Perché raccontare la propria storia? Si chiede e ci chiede Michela Marzano. Non c’è una sola risposta, ognuno che la scrive ha la sua. E di solito passano anni prima di iniziare a scrivere e anni per finire, anzi direi che non si finisce mai di scrivere la propria, storia è vita e se c’è vita c’è storia. E mai storia unica, ma intreccio di storie e di vite che ci appartengono e che scopriamo se uno si ferma a fare i conti con se stesso. Quando uno inizia a raccontare di sé, sullo sfondo gradualmente emerge una figura di sé, quasi un alter ego con cui inizia un dialogo interiore, un interrogarsi e un rispondersi, un vedersi in uno specchio dell’anima. Ma sempre la domanda iniziale ci accompagna e ci chiede: Perché scrivere la propria storia?

Io ho cominciato a scrivere quando mi sono accorto che non conoscevo la mia storia familiare, la storia di mio padre, la storia di mia madre, la storia degli antenati più vicini. E probabilmente per nostalgia e per invidia dei miei pazienti che hanno avuto la forza, il coraggio di raccontarsi, di ricostruire un’altra storia liberatoria più vera di quella vissuta senza conoscere le loro radici.

****************

• CONSEGNA
Stampa senza alcuna modifica la parte del brano sul raccontare la propria storia che comincia con "Io ho cominciato" e finisce con "le loro radici.".

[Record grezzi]
****************

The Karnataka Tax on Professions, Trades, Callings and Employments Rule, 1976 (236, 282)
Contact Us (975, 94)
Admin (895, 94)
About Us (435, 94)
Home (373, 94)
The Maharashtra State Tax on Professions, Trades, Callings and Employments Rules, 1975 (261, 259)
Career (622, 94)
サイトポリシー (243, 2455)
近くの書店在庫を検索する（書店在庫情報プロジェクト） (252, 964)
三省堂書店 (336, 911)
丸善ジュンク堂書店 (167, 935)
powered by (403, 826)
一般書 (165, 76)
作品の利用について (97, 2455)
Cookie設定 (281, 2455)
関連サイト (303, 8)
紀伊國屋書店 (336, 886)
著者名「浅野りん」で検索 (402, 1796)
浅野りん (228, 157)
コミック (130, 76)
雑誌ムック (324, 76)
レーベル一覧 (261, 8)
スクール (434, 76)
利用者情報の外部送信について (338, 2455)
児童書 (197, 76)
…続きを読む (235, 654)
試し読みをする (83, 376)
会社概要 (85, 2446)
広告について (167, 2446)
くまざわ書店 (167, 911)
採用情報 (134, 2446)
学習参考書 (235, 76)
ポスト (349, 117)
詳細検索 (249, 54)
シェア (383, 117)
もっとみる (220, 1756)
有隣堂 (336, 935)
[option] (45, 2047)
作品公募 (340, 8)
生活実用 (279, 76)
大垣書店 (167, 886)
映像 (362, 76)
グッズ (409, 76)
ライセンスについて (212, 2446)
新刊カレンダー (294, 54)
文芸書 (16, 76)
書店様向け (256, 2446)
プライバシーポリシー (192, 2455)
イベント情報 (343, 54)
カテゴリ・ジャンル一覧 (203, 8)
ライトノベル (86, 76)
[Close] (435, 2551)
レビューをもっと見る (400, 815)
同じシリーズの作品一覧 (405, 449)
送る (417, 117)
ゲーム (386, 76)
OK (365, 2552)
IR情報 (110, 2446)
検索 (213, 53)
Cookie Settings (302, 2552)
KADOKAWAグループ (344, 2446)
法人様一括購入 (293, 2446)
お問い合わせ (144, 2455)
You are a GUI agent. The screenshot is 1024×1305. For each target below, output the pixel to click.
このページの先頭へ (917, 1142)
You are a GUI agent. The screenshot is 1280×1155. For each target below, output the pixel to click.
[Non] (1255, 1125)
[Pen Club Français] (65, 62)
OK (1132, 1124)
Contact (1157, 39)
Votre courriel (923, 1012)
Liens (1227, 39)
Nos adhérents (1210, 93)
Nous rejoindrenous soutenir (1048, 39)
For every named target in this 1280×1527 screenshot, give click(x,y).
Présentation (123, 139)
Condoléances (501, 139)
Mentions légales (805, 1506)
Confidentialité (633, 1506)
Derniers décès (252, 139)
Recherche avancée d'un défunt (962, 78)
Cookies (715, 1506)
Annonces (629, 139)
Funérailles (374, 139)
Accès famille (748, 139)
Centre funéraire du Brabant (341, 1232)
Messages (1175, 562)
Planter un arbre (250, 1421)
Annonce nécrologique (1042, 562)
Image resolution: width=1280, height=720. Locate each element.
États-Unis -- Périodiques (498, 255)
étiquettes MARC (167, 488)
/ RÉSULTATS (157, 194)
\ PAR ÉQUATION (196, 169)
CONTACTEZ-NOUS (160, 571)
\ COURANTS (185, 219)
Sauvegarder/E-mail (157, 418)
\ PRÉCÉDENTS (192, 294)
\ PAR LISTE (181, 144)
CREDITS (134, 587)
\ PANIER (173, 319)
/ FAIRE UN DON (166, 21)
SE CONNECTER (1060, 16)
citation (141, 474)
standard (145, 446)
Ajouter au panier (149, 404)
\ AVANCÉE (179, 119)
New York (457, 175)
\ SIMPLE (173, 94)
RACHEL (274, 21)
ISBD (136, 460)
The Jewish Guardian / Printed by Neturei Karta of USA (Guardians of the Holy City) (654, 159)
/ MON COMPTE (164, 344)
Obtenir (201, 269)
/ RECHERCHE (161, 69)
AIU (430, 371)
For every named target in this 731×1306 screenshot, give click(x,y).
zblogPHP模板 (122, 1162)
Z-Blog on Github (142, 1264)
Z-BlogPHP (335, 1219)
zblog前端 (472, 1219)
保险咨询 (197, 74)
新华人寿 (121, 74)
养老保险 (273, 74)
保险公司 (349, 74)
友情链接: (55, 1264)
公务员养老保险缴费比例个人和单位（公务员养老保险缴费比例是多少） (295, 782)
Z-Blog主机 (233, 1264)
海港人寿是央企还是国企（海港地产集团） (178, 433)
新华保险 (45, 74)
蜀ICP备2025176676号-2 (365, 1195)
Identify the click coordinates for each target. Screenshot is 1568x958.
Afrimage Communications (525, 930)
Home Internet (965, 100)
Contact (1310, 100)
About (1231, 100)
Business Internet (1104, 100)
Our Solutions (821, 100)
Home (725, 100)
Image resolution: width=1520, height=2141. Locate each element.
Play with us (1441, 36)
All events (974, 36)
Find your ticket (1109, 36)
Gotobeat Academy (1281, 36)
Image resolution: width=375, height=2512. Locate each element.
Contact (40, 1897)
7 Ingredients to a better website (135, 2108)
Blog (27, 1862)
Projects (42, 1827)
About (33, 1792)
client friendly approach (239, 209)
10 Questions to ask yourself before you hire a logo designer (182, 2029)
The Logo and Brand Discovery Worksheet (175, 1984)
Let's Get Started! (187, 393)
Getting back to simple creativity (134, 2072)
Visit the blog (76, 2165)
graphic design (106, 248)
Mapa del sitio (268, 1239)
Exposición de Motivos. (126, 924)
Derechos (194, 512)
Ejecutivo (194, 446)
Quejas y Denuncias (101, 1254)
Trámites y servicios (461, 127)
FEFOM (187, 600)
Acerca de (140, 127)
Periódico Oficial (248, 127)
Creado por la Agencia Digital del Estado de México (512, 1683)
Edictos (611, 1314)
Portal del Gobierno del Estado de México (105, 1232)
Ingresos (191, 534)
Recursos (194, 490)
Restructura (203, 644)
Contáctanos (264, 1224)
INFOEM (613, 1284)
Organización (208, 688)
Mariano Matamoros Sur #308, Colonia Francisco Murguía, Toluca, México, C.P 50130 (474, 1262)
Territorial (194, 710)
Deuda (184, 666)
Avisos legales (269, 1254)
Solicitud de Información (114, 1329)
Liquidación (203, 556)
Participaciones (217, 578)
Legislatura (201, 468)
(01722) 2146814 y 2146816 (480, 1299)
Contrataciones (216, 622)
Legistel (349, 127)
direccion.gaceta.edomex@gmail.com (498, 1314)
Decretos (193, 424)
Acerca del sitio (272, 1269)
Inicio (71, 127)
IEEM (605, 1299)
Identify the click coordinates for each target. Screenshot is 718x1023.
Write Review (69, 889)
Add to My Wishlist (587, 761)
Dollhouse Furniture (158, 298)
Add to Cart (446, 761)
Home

****************

• RISULTATO FINALE
Io ho cominciato a scrivere quando mi sono accorto che non conoscevo la mia storia familiare, la storia di mio padre, la storia di mia madre, la storia degli antenati più vicini. E probabilmente per nostalgia e per invidia dei miei pazienti che hanno avuto la forza, il coraggio di raccontarsi, di ricostruire un’altra storia liberatoria più vera di quella vissuta senza conoscere le loro radici.